Most people probably tossed eels back into the water, but my mother and grandmother thought they were a delicacy. Mom came out of the house and she and Julie killed the eel—I don’t recall how; I have mercifully blocked that part of the memory from my mind—and then skinned it. They were standing barefoot on the narrow platform at the bottom of our dock, Julie in a purple bathing suit, my mother in a housedress and apron. Mom held the head of the eel with a rag, while Julie tugged the skin off it like someone slipping a stocking from a leg. I was watching from behind the white picket fence at the end of the dock. I was terrified of falling in, so I never got near the edge of the dock without that fence between me and the water.
I vaguely remember Grandpop and Grandma watching from the side of the dock. There was laughter and chatter, and Ethan Chapman must have been curious because he came over from next door.
“Why don’t you come over tonight and have some?” my mother said. Then she tossed her head back with laughter at the face Ethan made. She knew the eel she cooked was safe from anyone besides my grandmother and herself.
“I don’t want to eat that thing,” Ethan said. “Could I have the skin, though?”
Julie had been about to throw the skin into the water, but she looked up at him, the whites of her eyes in sharp contrast to her nut-brown summer tan.
“What for?” she asked.
“It’s beautiful,” he said, pointing. “Look how shiny it is on the inside. Look at all the colors.”
We stared down at the inside-out eel skin. I could see what he meant. The skin had a shimmery mother-of- pearl look to it.
“It’s yours,” Julie said, tossing the skin up to him.
Ethan reached out with one of his toothpick arms and managed to catch the slithery mess. “And can I have the guts when you clean him?” he asked.
I could see Julie wrinkle her nose. “You’re gross,” she said.
“Julie,” my mother reprimanded her quietly. Then she looked up at Ethan. “Sure you can have them, Ethan,” she said. “What will you do with them?”

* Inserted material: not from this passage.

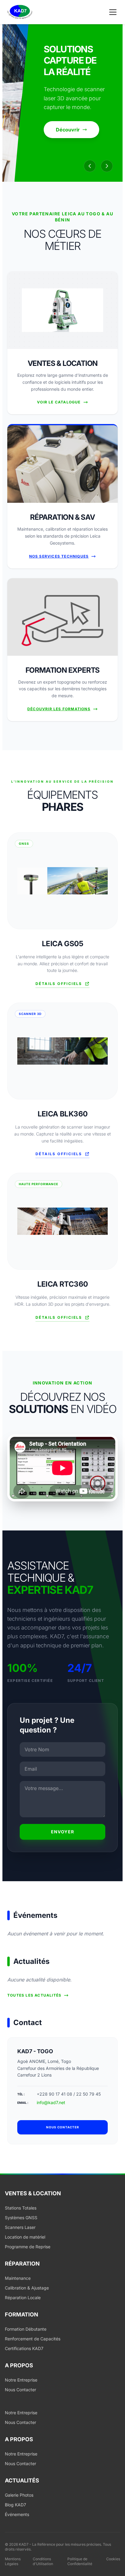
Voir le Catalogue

“Study them,” Ethan said, and I understood why Julie was no longer friends with him that summer.
Later, when my mother threw the skinned, gutted and beheaded eel into the frying pan, it still wriggled. I had nightmares about that for several nights in a row. I’d been an extraordinarily fearful child back then. After Isabel died that August, my fears gradually began to slip away. It was illogical; I should have become more fearful once my world had been shattered. But it was as though the worst had happened and I’d survived, and I knew I would be okay no matter what happened after that.
Mom finally came over to my table in the corner and sat down across from me.
“Whew!” She smiled. “Busy place today.”
“All the summer-school kids,” I said.
Mom was not really with me. Her eyes darted around the small restaurant, looking for customers she knew and tables in need of cleaning. She’d worked there for five years and it was her home away from home.
“That girl,” she said, nodding toward the young woman she’d introduced me to earlier, “is pregnant again. Can you believe it? She’s going to have three little ones under the age of four.” She clucked her tongue. “The choices people make,” she said.
“It’s her choice, though,” I said.
“Well, I’m certain her husband had something to do with it,” my mother said. She pulled a napkin from her pocket and wiped at a spot on the table. “I wish you’d go to church with me Sunday,” she said. “It’s a special occasion.”
“What’s special about it?” I tried to remember when the holy days were, but drew a blank.
“It’s Father Terrell’s birthday.”
“Ah,” I said. That wasn’t special enough to get me inside a Catholic church. I’d explored just about every religion possible over the course of my adult life and was probably best described as a Buddhist Quaker. I wanted peace, both inside and outside. But I watched my mother carefully fold up the napkin and put it back in her pocket. She was so cute. So devoted to her job. How could I resist her?